A TAKEDOWN – DEEP HIP STYLE ROLLOVER THROW

A DEEP HIP STYLE ROLLOVER THROW (Or a standing “Fat Man’s Roll?)
This application of an “arm” takedown I have done once in police work in a domestic disturbance. While sorting things out in a house, a man charged me from the rear, having escaped the verbal control of another officer nearby. I heard the officer yell “Stop!” Before he could wrap my torso with two arms (to do what, did he know?) I was able to react.

This reactive move is found a few places but was based for me from high school wrestling from back in the 1960s! (Back then was only some 10 years earlier.) In such wrestling, there are “neutral starting’”positions and “referee positions.” One of the common “referee position’ starting points inside a match was one person was down on their knees, the other atop and somewhat beside him with one arm wrapped around the bottom guy’s torso (rules can differ). No clasping “bear hug” allowed yet at this point. This is not a collegate wrestling course so we will leave it at that.
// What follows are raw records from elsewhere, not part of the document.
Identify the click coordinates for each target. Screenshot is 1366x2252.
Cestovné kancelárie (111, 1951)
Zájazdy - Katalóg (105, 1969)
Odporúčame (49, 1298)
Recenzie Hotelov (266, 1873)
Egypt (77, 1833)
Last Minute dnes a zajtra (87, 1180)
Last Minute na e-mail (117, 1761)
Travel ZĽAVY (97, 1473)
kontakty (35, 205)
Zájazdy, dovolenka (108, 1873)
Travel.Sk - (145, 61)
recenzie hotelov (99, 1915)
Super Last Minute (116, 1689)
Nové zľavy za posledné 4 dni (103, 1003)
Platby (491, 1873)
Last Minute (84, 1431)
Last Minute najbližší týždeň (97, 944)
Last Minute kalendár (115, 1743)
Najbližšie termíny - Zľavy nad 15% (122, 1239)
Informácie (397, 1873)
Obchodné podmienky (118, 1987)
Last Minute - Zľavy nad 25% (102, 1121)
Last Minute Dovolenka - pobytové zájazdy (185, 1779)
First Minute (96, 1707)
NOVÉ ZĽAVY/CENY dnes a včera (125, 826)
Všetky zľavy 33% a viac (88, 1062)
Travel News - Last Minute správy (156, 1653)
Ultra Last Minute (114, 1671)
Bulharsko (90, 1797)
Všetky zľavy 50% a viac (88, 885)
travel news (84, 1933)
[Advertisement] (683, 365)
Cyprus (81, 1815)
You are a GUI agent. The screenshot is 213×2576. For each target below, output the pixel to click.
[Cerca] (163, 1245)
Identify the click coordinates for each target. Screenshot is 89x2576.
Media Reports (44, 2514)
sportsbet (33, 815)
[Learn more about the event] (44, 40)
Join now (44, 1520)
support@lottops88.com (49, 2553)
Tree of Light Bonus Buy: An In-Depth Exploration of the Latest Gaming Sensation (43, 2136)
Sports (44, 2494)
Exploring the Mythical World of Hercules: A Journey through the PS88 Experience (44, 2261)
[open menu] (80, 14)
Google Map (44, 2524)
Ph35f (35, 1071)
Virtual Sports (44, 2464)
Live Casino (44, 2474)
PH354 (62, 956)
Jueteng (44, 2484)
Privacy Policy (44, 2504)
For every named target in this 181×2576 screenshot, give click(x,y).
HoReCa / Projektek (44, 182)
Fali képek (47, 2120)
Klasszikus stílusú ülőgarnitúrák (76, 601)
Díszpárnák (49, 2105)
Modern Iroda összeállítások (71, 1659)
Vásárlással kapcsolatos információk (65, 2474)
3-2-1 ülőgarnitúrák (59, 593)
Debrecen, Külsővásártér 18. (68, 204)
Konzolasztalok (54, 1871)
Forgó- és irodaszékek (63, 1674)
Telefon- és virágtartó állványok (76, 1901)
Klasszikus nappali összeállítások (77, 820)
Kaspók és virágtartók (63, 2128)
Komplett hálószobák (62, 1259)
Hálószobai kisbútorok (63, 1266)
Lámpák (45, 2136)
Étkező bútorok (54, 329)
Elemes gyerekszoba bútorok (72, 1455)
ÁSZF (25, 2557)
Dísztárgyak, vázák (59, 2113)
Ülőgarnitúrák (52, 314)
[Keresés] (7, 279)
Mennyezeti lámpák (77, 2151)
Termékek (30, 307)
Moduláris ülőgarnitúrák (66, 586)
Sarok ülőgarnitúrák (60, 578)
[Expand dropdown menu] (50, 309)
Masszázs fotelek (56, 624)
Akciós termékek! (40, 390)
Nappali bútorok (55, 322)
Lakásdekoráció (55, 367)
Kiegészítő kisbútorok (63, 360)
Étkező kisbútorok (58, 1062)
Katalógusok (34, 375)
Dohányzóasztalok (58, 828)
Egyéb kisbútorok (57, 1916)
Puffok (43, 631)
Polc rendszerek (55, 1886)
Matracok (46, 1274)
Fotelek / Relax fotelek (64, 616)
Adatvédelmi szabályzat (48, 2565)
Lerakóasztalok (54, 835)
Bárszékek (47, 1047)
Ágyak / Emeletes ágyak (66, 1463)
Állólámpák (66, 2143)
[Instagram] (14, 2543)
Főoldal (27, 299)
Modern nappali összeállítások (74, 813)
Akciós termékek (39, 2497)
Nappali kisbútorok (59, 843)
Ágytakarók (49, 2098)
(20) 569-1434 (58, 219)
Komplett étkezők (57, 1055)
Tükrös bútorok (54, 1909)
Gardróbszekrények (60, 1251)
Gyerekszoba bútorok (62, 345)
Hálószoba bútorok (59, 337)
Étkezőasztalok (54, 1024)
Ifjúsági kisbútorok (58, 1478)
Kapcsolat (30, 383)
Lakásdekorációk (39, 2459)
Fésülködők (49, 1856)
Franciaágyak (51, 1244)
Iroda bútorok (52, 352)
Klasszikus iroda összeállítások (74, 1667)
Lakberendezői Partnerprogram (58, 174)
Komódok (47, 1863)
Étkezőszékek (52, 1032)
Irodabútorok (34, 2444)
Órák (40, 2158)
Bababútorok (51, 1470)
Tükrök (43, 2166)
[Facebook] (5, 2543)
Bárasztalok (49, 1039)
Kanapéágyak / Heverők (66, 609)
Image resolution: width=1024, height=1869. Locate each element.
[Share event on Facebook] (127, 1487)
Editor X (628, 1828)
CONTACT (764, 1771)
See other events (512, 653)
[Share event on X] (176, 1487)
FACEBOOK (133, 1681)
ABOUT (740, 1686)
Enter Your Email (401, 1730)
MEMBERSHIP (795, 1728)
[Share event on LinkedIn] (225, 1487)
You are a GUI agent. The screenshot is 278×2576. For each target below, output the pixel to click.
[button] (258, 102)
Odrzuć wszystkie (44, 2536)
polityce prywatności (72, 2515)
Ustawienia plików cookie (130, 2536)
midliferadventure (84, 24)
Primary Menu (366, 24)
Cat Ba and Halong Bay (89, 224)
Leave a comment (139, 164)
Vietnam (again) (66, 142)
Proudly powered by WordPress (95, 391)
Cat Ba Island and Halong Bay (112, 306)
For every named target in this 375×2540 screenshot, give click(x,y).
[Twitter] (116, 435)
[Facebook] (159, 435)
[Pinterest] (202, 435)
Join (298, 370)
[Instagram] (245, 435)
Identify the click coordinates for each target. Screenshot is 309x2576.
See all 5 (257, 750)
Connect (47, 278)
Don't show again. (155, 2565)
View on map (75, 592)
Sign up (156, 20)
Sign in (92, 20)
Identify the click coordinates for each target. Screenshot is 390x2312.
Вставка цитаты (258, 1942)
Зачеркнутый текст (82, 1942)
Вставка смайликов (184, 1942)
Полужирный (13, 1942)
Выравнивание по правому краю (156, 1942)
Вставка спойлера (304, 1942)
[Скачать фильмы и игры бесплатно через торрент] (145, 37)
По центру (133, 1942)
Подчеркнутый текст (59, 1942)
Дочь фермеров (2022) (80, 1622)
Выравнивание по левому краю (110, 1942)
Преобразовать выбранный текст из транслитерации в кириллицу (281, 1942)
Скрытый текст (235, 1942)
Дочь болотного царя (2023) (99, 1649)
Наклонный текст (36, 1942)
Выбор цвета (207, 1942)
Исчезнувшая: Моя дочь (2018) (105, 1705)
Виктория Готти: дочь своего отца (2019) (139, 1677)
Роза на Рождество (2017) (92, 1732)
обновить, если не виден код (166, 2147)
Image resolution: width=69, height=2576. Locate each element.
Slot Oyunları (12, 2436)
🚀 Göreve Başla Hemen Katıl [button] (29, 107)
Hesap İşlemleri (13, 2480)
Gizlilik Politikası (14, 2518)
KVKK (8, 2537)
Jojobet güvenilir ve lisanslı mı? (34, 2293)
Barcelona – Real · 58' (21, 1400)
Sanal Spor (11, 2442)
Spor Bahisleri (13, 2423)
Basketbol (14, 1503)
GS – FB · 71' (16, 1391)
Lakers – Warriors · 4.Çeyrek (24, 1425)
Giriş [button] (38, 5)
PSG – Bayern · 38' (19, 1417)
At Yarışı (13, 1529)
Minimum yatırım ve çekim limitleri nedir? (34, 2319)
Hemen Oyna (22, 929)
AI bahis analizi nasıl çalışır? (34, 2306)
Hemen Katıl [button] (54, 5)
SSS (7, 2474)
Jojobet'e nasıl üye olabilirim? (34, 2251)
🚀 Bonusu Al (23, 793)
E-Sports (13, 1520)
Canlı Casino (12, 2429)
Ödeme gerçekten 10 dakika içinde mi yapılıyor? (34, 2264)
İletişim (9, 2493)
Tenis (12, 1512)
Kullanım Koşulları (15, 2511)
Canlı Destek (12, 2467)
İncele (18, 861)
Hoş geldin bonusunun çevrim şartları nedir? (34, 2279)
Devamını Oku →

One of the series of moves we practiced back then was the bottom guy grabbed that wrapped arm and rolled him over. When just freestyle practicing, this also happened when the bottom guy partial stood up at times. I frequently did and saw this work. This complete standing version starts looking a bit like like a classic hip throw, at least in part. Anyway from high school I still had this move, this concept embedded in me.

I remember that the guy rushed me to the point that I might fall over forward anyway. I tried to turn and then this old move from inside me busted out. Stepped back, dropped and rolled. His feet smashed into furniture. We arrested this man and the jailer told me the next day that the man begged for aspirin from a bad headache all night long. I think he hit his head on the floor, possible like in these photos.

  • Note in photo 1 the one arm grab.
  • Note in photo 2 the arm blocking his second arm from coming in and clasping me.
  • Solid grab on his arm in photo 3, which includes capturing his elbow.
  • Note in photo 5 the man landing on his head (in a perfect world).
  • Note small photo 6…keep rolling! As you roll over him to get up, an elbow strike oportunity might arise.

I am a proponent of the “double the force” concept – a late phase counter when being taken down. Can you grab the attacker, hang on, join with and add to the force of falling maybe with a turn? Putting him at a disadvantage 1) upon, during impact, or 2) after impact? Sometimes. Yes.

If you are going to practice it, try it a few times about knee high like some Judo (this known as Soto-makikomi) and wrestling does. Watch out for your partner’s head! Don’t forget to hit him at every opportunity, which Judo, BJJ and wrestling does not.

(I only did this one “for real,” one time in my whole life, but I ain’t dead yet.)